- _Tugas A_: Kembalikan tanpa perubahan sedikit pun bentangan daftar dari baris pertama daftar hingga baris yang memuat "click(1501, 98)", kedua ujungnya ikut disertakan.

Jemaat mula-mula sudah menetapkan hari Minggu sebagai hari dimana umat berkumpul untuk beribadah. Hal ini bisa kita lihat dalam Kisah Para Rasul 20:7 dan 1 Korintus 16:2, dimana “pada hari pertama dalam minggu itu, ketika kami berkumpul untuk memecah-mecahkan roti, ….”. Jelas tertulis bahwa hari Minggu merupakan hari untuk jemaat mula-mula mengadakan ibadah perjamuan. Dan hal ini sesuai dengan kesaksian Yustinus diatas. Hari Minggu dipilih karena di hari inilah Kristus bangkit dari antara orang mati (Markus 16:9, Lukas 24:1, Yoh 20:1), seperti kesaksian Yustinus diatas, “Tetapi hari Minggu adalah hari di mana kami mengadakan ibadah bersama, sebab hari itu adalah hari yang pertama, yaitu pada saat Tuhan, ….telah bangkit dari mati”.
2. Pembacaan Kitab Suci dan Khotbah
“...dan ajaran-ajaran para rasul atau tulisan-tulisan dari para nabi dibacakan, sepanjang waktu mengizinkan; lalu ketika pembaca telah berhenti, pemimpin ibadah mengucapkan kata-kata pengajaran dan mendorong agar dilakukannya hal- hal yang baik tersebut.”
Pada zaman jemaat mula-mula, Alkitab belum menjadi satu buku yang kita kenal sekarang. Karenanya, jemaat dapat mengerti isi Kitab Suci dari pembacaan-pembacaan dalam ibadah. Hal ini merupakan kebiasaan yang sudah dilakukan oleh orang Yahudi sebelum Yesus, dimana Taurat dan kitab nabi-nabi dibacakan di rumah ibadat setiap sabat (Kis 13:27, Kis 15:21). Dan diteruskan oleh jemaat mula-mula, dimana Rasul Paulus menyuruh surat-surat kirimannya dibacakan dalam pertemuan jemaat (Kol 4:16, 1 Tes 5:27).
Dari kesaksian Yustinus, ada dua jenis kitab yang dibacakan dalam ibadah, yakni “ajaran-ajaran para rasul” (Kitab Injil dan Surat-surat Rasul) dan “tulisan-tulisan nabi” (kitab-kitab Perjanjian Lama). Kitab Perjanjian Lama dibacakan karena didalamnya berisi nubuat kedatangan Kristus. Dan Surat-Surat Rasul dibacakan untuk mengingat bahwa Kristus disampaikan kepada kita oleh pemberitaan para rasul. Hal ini masih kita jumpai dalam ibadah-ibadah di gereja rasuli, dimana kitab Perjanjian Lama dan Baru dibacakan.

- _Tugas B_: Tuliskan lanjutan teks tentang ibadah jemaat mula-mula, dimulai setelah kalimat terakhirnya.

- _Bagian Data_:
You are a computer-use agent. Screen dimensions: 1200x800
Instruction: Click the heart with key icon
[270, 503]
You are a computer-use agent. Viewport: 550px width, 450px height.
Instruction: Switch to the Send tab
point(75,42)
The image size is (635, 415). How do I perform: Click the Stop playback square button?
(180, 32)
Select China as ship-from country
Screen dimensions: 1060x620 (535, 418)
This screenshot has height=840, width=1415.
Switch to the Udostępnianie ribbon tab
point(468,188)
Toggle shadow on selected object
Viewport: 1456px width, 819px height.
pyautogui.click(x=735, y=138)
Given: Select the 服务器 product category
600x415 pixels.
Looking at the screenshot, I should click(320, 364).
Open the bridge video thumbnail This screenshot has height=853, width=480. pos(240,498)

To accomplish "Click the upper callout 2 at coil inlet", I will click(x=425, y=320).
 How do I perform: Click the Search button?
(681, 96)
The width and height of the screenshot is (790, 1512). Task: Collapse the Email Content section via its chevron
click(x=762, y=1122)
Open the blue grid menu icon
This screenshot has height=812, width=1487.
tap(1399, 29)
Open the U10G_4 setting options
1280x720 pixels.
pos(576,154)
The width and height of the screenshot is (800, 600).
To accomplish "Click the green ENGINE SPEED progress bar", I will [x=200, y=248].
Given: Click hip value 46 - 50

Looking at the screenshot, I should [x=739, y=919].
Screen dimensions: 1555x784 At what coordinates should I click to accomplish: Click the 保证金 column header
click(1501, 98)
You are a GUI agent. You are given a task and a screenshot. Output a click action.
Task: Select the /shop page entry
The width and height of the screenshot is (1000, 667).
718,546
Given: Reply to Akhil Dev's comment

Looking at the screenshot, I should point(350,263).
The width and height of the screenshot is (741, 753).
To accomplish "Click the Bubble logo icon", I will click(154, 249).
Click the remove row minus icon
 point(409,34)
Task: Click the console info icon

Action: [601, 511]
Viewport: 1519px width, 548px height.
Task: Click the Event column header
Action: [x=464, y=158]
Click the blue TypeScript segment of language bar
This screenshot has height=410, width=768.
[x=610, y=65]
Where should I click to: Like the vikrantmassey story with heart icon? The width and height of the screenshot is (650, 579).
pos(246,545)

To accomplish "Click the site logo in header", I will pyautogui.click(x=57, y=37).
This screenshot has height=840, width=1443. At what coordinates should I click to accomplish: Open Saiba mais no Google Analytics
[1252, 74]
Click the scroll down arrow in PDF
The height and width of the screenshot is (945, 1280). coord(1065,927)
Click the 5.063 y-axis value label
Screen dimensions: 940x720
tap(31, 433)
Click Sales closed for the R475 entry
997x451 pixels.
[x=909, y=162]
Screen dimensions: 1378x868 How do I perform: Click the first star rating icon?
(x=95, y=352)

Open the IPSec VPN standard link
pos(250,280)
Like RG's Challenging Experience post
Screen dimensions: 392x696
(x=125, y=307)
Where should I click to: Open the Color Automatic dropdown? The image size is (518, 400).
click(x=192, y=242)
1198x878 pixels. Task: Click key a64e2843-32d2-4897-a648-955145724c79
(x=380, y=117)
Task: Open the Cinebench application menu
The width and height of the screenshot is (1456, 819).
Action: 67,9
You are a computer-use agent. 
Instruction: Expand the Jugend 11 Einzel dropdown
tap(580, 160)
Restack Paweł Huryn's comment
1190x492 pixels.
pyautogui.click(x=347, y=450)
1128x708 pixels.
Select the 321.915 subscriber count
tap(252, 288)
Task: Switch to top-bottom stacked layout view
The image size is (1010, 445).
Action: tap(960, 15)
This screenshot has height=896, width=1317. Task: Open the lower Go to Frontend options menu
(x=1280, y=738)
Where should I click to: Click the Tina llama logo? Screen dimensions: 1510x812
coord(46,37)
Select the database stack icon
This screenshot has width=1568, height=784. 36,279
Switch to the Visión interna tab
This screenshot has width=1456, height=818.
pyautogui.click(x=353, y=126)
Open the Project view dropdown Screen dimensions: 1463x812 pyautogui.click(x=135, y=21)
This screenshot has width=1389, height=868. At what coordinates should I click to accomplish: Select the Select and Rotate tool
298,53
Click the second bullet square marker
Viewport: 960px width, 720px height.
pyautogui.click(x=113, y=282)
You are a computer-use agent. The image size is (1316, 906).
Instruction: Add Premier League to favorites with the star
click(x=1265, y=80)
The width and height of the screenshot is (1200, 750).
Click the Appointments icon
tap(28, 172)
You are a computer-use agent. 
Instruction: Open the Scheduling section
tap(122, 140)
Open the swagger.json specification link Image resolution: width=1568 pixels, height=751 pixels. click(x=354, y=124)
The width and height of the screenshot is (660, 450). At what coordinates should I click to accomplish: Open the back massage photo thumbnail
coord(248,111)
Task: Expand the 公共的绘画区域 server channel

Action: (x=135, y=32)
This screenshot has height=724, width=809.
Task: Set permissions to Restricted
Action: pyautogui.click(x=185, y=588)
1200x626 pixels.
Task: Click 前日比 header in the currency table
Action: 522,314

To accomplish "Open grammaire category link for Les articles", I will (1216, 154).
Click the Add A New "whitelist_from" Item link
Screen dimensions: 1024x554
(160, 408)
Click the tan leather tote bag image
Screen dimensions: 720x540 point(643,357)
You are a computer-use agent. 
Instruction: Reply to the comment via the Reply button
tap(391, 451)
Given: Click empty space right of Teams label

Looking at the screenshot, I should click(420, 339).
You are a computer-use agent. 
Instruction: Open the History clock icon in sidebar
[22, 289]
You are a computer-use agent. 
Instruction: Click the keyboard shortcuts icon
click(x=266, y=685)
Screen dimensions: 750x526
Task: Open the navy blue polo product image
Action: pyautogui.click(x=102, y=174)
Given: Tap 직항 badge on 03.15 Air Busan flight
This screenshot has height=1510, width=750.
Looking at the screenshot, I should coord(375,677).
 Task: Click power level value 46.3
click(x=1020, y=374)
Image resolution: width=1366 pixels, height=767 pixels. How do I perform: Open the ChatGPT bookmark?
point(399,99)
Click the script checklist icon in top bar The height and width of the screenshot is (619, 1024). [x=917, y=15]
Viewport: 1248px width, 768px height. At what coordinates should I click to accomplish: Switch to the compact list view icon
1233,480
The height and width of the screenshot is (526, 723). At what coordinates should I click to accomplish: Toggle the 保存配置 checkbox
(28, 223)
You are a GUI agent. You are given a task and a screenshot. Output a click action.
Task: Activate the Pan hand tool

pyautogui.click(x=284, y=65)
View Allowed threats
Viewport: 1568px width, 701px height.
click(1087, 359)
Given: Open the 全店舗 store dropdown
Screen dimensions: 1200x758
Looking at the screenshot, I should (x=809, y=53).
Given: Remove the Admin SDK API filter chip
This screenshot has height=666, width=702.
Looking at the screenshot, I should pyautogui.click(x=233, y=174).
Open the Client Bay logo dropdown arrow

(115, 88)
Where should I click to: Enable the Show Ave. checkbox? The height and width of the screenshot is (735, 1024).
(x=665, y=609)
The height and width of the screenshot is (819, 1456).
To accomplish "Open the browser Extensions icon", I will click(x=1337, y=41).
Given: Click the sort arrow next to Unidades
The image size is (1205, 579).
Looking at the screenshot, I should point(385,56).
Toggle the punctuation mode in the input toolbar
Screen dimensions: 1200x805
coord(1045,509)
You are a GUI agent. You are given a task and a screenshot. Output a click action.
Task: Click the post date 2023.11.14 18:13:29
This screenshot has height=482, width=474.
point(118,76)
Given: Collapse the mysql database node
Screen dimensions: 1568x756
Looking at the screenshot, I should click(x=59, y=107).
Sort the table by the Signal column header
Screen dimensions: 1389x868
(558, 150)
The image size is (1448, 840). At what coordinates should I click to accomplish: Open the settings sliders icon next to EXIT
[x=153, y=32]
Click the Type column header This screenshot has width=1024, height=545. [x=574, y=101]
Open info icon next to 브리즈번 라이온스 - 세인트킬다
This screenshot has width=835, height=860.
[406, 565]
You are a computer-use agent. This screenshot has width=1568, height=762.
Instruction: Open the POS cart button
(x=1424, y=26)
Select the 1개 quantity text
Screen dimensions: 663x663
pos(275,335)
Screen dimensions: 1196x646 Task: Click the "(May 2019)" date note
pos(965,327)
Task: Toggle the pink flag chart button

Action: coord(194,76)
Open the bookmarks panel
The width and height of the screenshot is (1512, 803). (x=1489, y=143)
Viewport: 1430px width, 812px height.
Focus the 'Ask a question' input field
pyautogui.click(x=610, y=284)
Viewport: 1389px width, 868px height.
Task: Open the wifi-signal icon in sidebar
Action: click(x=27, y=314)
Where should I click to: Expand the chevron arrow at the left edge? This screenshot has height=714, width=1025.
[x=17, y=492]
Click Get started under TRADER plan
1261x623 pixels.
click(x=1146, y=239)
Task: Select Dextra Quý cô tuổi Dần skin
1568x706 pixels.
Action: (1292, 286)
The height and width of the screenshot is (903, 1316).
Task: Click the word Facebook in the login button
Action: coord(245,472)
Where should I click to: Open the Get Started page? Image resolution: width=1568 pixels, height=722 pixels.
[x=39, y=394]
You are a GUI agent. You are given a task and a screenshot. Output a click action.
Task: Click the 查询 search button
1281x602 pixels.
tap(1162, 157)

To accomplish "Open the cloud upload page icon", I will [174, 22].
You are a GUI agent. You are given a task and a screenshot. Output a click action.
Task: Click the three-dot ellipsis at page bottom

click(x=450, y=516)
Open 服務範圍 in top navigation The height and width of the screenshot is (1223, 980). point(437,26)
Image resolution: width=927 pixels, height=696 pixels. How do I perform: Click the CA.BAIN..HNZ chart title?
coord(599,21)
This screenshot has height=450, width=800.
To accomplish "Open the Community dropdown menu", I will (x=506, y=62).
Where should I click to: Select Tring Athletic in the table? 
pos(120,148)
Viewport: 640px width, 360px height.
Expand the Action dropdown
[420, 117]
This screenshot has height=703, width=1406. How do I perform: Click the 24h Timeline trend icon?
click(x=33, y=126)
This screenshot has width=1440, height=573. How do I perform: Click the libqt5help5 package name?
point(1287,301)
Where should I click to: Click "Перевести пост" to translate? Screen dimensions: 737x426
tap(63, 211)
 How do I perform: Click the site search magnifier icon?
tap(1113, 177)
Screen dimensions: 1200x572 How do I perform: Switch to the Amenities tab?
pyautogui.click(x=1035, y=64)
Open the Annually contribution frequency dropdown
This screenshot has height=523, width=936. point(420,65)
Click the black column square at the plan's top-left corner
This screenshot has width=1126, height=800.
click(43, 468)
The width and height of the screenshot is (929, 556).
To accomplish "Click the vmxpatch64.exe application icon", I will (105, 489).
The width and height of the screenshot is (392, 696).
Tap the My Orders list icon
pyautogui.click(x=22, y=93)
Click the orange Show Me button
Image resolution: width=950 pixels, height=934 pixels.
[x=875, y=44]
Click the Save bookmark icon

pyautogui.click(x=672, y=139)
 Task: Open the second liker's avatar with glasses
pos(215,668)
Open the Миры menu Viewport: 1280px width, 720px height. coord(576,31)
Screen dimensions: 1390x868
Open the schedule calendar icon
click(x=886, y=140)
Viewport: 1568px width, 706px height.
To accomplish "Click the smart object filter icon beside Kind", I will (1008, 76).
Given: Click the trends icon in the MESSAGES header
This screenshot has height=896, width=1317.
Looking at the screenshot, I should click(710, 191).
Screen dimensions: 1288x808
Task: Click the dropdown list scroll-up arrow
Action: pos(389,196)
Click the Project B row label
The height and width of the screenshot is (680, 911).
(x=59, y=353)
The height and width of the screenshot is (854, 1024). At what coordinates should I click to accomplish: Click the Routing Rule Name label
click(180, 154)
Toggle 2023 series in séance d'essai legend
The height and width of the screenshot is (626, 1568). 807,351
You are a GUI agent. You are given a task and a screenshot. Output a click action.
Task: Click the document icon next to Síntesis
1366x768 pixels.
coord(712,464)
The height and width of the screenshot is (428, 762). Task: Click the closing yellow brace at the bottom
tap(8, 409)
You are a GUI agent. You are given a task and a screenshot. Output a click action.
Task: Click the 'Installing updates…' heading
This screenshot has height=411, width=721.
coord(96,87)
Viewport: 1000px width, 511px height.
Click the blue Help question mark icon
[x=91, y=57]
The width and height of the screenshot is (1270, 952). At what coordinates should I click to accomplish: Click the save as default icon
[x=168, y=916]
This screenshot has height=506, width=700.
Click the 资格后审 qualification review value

- _Jawaban Benar A_:
You are a computer-use agent. Screen dimensions: 1200x800
Instruction: Click the heart with key icon
[270, 503]
You are a computer-use agent. Viewport: 550px width, 450px height.
Instruction: Switch to the Send tab
point(75,42)
The image size is (635, 415). How do I perform: Click the Stop playback square button?
(180, 32)
Select China as ship-from country
Screen dimensions: 1060x620 (535, 418)
This screenshot has height=840, width=1415.
Switch to the Udostępnianie ribbon tab
point(468,188)
Toggle shadow on selected object
Viewport: 1456px width, 819px height.
pyautogui.click(x=735, y=138)
Given: Select the 服务器 product category
600x415 pixels.
Looking at the screenshot, I should click(320, 364).
Open the bridge video thumbnail This screenshot has height=853, width=480. pos(240,498)

To accomplish "Click the upper callout 2 at coil inlet", I will click(x=425, y=320).
 How do I perform: Click the Search button?
(681, 96)
The width and height of the screenshot is (790, 1512). Task: Collapse the Email Content section via its chevron
click(x=762, y=1122)
Open the blue grid menu icon
This screenshot has height=812, width=1487.
tap(1399, 29)
Open the U10G_4 setting options
1280x720 pixels.
pos(576,154)
The width and height of the screenshot is (800, 600).
To accomplish "Click the green ENGINE SPEED progress bar", I will [x=200, y=248].
Given: Click hip value 46 - 50

Looking at the screenshot, I should [x=739, y=919].
Screen dimensions: 1555x784 At what coordinates should I click to accomplish: Click the 保证金 column header
click(1501, 98)

- _Jawaban Benar B_:
Kemudian setelah pembacaan kitab, pemimpin ibadah memberikan khotbah untuk meneguhkan iman jemaat. Disini pemimpin ibadah berperan sebagai nabi yang menyampaikan firman Allah. Pemimpin ibadah ini bukan Worship Leader yang kita kenal sekarang, melainkan Gembala (terjemahan Alkitab: Penatua), atau Uskup (terjemahan Alkitab: Penilik) setempat yang memimpin ibadah dari awal hingga akhir.
3. Doa Umat / Syafaat
“Lalu kami semua berdiri dan berdoa…”
Disini pemimpin ibadah berdiri bersama-sama dengan jemaat melambungkan doa-doa kepada Allah. Dalam praktik sekarang, setiap pemimpin ibadah mengucapkan satu pokok doa, umat membalas dengan mengucapkan “kabulkanlah doa kami ya Tuhan” atau “Tuhan kasihanilah”.
4. Doa Ucapan Syukur (Eucharistia / Ekaristi)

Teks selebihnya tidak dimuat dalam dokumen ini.